[Problem requirements] Give back, word for word, the lines in the listing below from the one holding "The width and height of the screenshot is (851, 441)." down to the one holding "Task: Add Damen-Langarmshirt product tile", both ends included.

[Information given]
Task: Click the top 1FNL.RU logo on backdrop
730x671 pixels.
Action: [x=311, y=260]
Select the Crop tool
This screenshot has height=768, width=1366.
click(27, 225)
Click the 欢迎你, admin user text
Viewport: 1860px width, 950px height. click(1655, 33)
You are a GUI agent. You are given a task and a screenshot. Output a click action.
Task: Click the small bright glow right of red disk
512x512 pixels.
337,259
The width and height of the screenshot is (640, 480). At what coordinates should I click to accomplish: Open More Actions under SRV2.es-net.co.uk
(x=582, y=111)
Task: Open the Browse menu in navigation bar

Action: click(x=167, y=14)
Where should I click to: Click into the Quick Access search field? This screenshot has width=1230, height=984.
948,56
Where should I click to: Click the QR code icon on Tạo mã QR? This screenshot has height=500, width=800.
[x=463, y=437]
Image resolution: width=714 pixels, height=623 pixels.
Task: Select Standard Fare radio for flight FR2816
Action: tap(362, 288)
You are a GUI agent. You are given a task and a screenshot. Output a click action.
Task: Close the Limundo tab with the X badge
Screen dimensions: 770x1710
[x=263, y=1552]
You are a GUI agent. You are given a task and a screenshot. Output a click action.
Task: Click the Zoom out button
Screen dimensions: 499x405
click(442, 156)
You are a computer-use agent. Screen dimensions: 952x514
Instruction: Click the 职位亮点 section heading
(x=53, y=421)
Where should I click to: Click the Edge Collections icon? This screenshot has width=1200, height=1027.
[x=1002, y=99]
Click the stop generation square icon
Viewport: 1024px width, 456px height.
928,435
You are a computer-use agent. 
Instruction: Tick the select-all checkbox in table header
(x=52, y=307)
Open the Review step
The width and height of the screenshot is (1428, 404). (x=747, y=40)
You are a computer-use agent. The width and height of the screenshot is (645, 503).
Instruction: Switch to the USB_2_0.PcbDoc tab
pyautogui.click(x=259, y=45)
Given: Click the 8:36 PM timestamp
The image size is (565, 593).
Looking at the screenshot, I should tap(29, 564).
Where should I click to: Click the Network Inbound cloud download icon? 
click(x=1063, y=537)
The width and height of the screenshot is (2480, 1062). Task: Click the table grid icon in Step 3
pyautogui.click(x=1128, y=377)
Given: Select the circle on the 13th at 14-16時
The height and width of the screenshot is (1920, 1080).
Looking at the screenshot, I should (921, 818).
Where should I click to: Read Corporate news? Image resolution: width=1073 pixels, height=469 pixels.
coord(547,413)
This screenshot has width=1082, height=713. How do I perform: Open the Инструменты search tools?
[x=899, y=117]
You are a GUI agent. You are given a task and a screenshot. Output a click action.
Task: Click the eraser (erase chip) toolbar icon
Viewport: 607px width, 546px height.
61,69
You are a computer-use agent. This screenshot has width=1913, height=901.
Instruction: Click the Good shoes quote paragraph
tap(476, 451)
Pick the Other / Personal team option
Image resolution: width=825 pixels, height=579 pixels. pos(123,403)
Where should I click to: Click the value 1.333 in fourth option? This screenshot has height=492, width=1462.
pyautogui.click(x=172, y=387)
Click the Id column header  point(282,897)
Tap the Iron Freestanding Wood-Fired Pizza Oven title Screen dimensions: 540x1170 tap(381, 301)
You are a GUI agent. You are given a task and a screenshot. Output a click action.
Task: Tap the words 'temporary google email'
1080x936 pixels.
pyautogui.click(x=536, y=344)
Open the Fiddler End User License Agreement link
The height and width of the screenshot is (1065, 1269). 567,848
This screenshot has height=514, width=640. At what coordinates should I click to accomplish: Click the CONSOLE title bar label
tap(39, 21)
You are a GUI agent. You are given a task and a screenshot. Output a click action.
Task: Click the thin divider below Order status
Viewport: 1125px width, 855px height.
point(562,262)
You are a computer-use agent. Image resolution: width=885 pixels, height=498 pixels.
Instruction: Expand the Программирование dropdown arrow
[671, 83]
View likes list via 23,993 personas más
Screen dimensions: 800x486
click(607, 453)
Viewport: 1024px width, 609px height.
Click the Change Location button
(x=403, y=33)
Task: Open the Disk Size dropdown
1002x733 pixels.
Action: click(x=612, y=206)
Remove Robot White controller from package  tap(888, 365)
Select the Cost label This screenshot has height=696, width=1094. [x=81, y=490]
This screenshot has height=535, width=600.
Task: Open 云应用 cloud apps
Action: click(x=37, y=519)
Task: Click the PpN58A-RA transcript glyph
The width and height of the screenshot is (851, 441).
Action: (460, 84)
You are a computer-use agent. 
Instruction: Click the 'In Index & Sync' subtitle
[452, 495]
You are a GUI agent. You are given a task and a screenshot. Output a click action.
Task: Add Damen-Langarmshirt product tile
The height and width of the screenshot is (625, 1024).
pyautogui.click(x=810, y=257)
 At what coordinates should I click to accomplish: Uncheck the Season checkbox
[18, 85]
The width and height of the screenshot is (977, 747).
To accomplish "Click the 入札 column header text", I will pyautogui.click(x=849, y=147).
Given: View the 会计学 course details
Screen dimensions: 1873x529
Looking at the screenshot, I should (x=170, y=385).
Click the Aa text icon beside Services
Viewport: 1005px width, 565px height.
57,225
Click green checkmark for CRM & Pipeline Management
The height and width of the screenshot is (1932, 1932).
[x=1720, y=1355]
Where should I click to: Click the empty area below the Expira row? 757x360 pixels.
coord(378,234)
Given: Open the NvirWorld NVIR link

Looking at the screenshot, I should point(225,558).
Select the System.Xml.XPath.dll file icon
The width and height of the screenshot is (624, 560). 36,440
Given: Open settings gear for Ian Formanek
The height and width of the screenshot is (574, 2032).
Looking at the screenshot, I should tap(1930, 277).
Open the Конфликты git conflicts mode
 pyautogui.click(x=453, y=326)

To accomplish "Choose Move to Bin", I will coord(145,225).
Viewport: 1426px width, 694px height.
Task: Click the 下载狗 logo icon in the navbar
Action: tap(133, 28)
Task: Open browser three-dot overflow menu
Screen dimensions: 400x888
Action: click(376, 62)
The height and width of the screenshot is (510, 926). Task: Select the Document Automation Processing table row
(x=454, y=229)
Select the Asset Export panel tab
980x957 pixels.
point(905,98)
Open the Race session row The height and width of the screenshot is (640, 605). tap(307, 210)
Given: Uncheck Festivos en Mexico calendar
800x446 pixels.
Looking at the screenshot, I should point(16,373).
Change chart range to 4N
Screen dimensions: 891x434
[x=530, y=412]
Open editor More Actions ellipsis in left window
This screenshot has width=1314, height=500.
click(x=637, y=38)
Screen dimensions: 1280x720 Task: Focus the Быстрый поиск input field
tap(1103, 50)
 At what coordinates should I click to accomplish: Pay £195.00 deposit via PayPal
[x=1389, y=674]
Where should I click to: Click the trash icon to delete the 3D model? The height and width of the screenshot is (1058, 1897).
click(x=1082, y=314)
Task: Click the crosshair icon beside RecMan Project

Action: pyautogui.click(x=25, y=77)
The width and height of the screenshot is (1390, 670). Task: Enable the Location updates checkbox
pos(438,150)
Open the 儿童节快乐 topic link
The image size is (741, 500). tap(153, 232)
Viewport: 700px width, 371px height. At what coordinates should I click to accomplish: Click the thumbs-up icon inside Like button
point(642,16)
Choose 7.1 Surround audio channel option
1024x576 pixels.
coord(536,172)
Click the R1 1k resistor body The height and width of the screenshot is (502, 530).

[Task result]
The width and height of the screenshot is (851, 441).
Action: (460, 84)
You are a computer-use agent. 
Instruction: Click the 'In Index & Sync' subtitle
[452, 495]
You are a GUI agent. You are given a task and a screenshot. Output a click action.
Task: Add Damen-Langarmshirt product tile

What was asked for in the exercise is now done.